# Given entries
# # # #
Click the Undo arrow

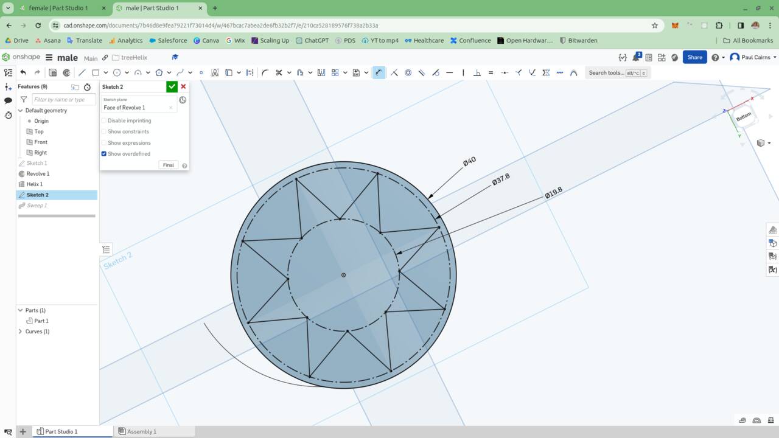pyautogui.click(x=23, y=72)
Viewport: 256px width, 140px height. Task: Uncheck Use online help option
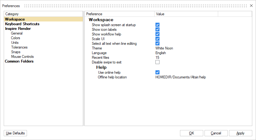tap(157, 72)
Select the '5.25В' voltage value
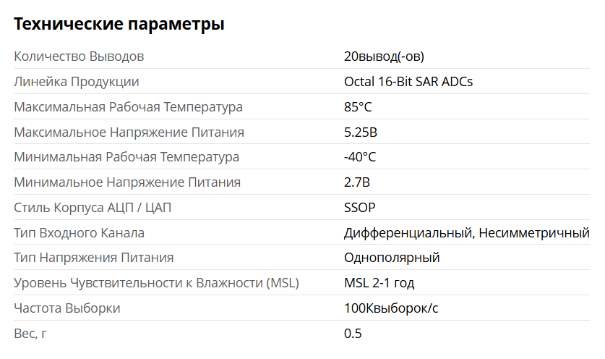605x359 pixels. pyautogui.click(x=361, y=132)
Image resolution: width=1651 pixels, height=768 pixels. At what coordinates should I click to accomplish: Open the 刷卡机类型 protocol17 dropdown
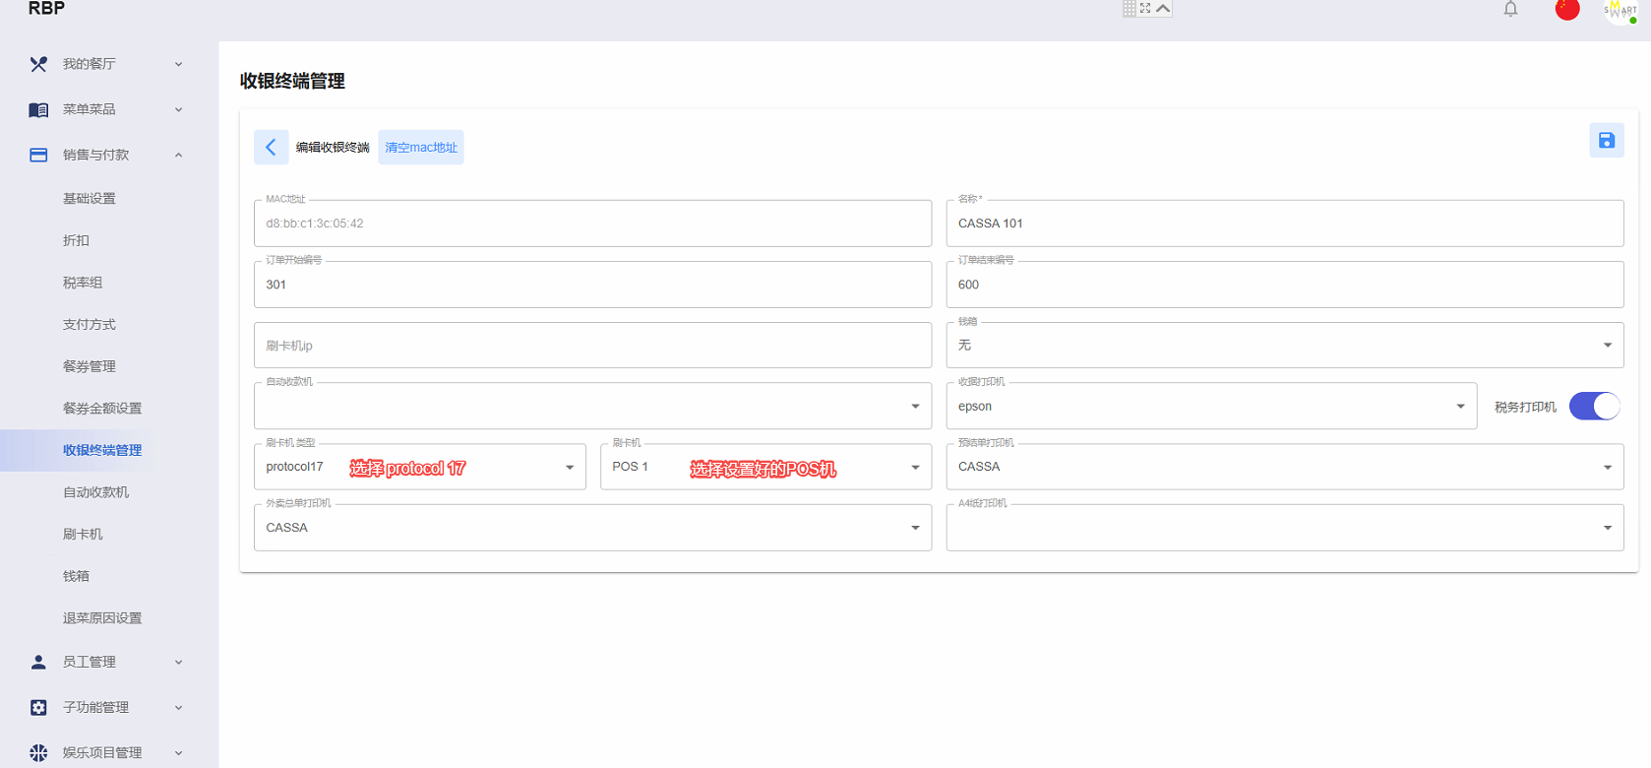pyautogui.click(x=420, y=467)
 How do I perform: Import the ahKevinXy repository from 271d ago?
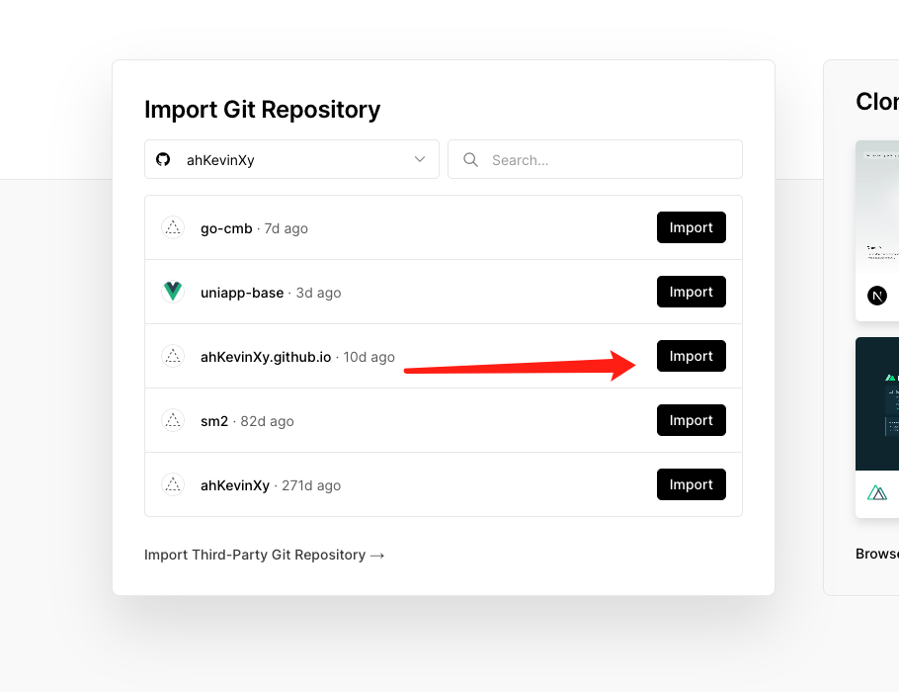pos(691,484)
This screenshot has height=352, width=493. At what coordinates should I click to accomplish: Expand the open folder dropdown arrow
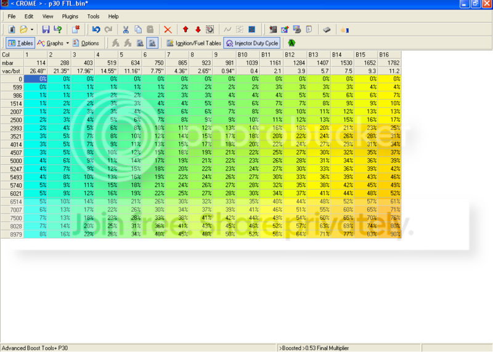32,29
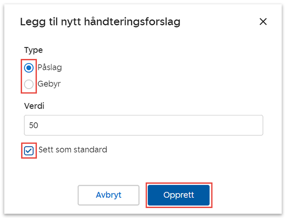This screenshot has width=286, height=218.
Task: Select the Påslag radio button
Action: pos(29,68)
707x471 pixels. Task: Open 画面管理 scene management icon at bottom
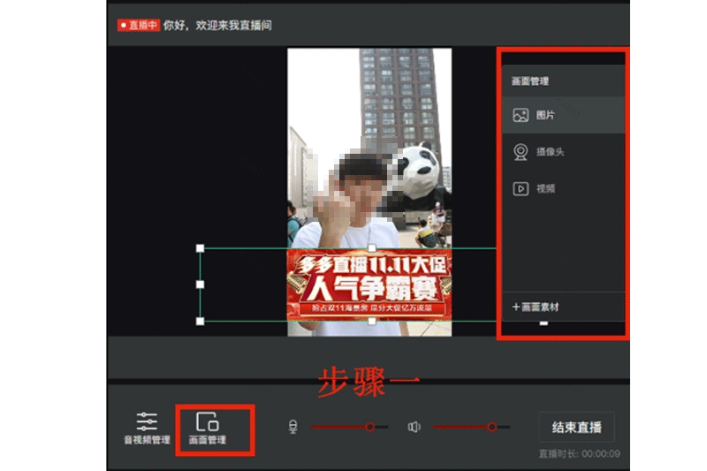[x=207, y=422]
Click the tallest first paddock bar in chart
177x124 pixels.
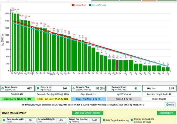point(12,42)
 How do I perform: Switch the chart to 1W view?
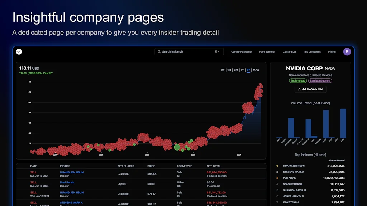222,70
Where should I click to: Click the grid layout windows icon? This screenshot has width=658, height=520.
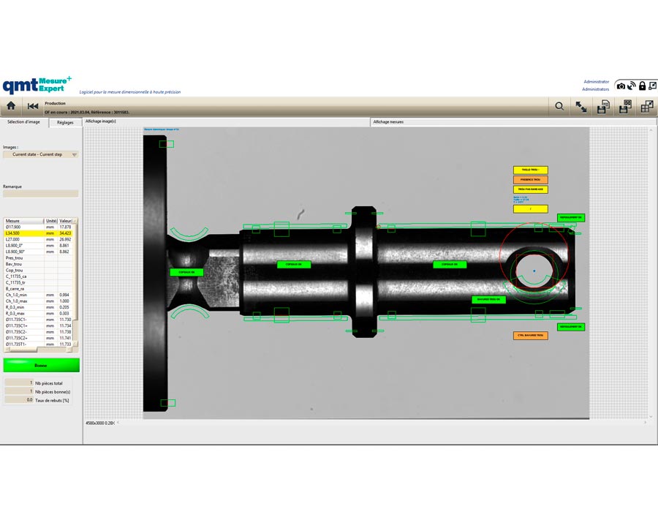(647, 107)
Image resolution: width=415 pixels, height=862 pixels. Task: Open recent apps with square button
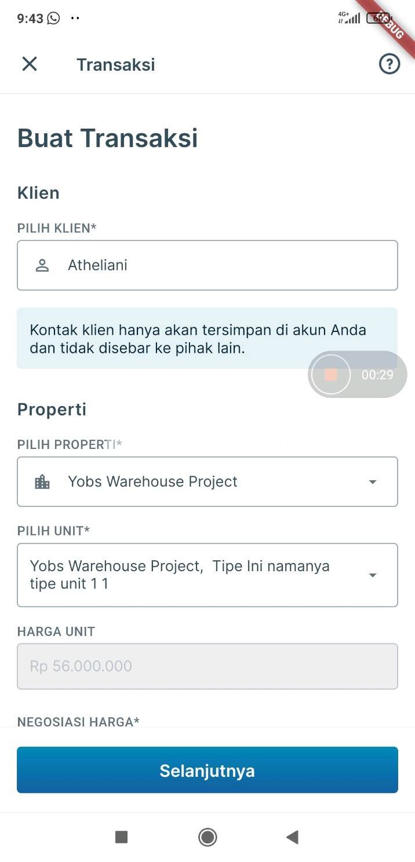(x=121, y=837)
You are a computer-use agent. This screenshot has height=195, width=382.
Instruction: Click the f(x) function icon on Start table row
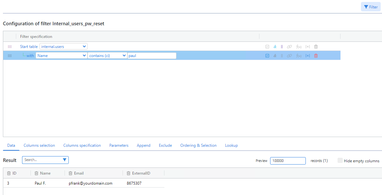point(299,47)
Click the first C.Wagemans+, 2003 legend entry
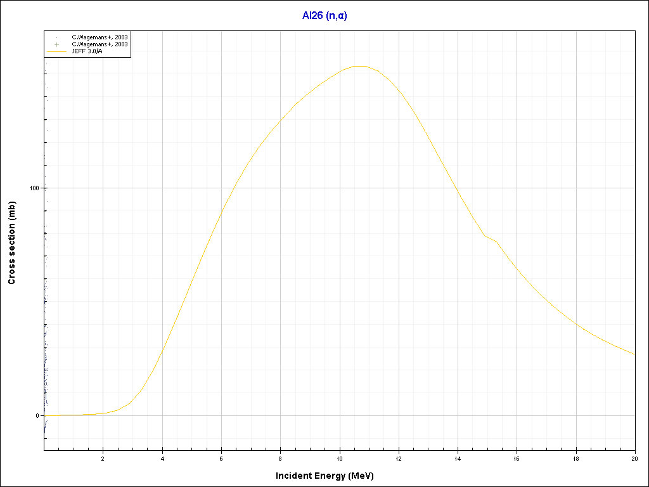This screenshot has width=649, height=487. pos(100,37)
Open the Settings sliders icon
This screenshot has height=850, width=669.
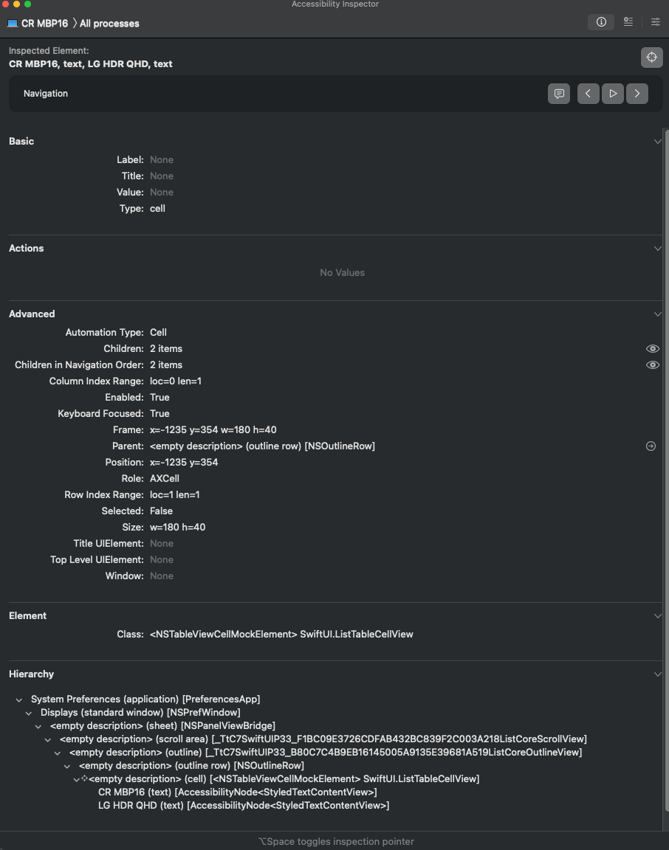coord(656,22)
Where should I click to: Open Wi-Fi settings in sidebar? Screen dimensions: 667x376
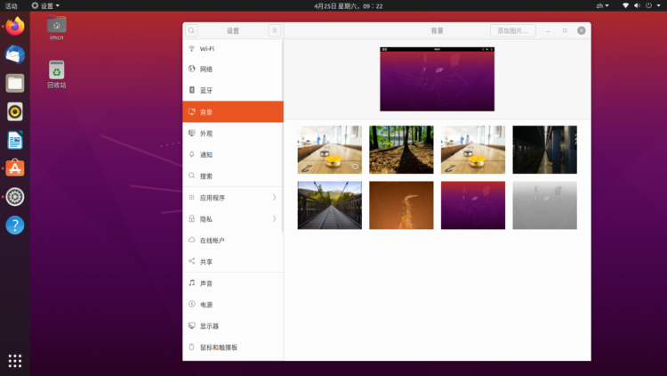[x=206, y=48]
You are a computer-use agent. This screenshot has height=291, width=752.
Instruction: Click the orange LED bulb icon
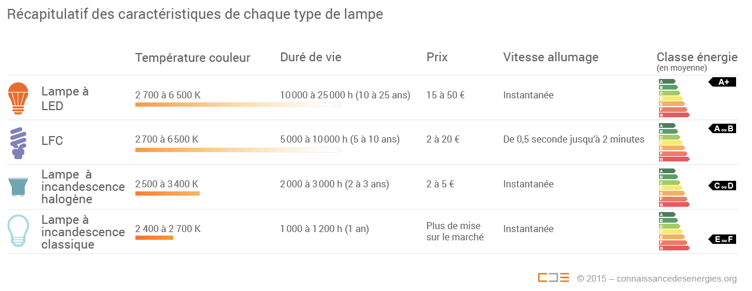tap(18, 98)
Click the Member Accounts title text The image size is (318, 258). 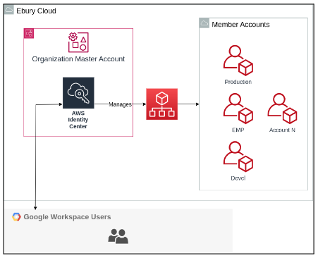(x=240, y=25)
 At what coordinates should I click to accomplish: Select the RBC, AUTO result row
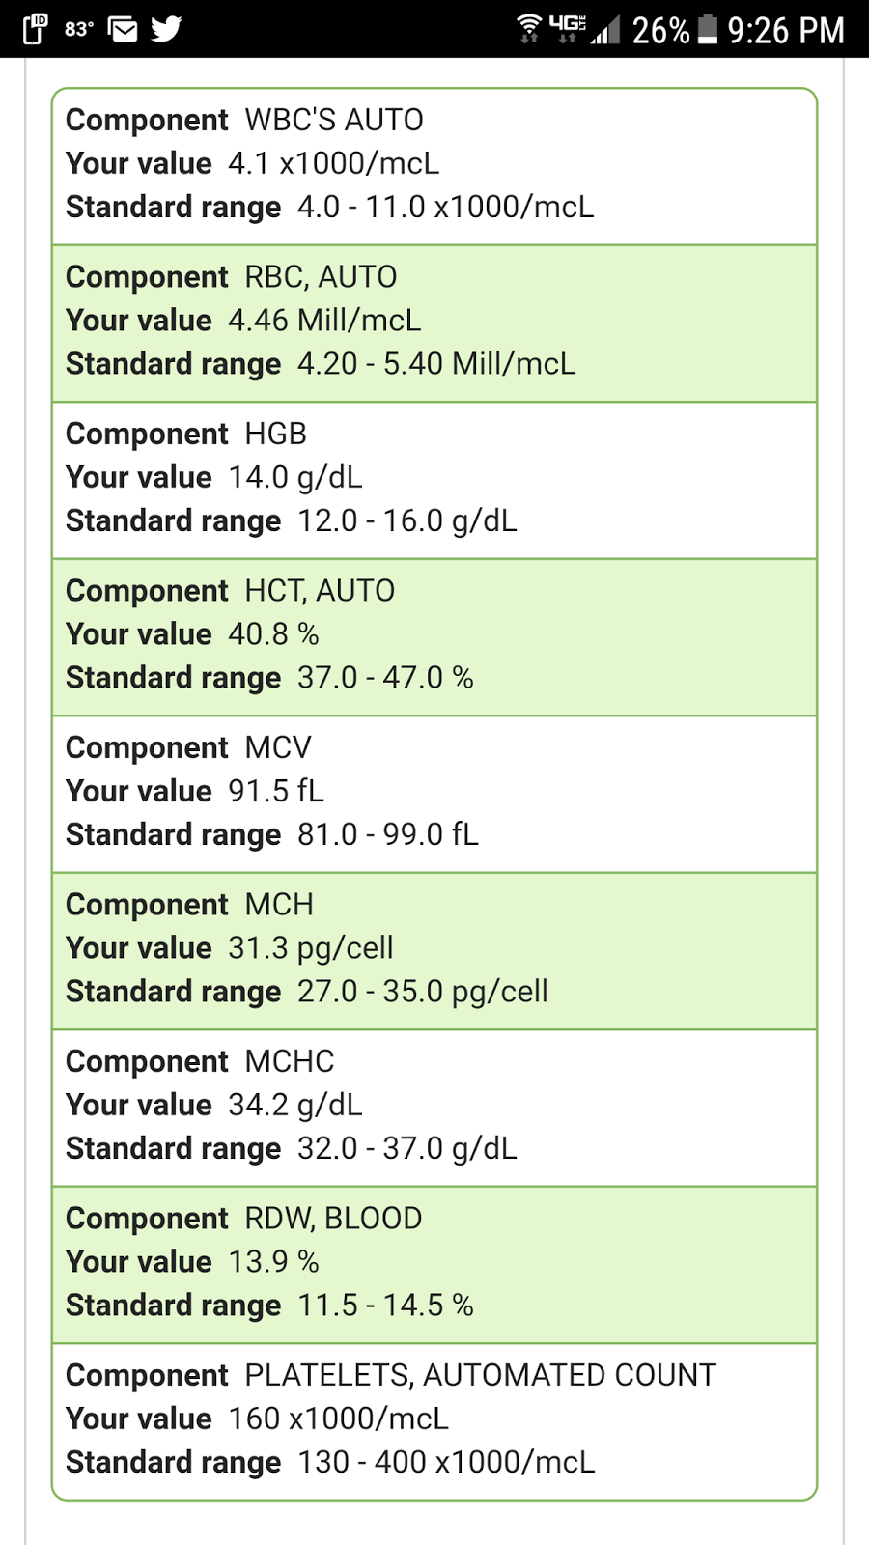pyautogui.click(x=435, y=323)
# # # #
# Problem details
Show every line from the entries that includes the word "computer".

# Solution to this task
You are a computer-use agent. This screenshot has height=195, width=382.
You are a computer-use agent. This screenshot has height=291, width=752.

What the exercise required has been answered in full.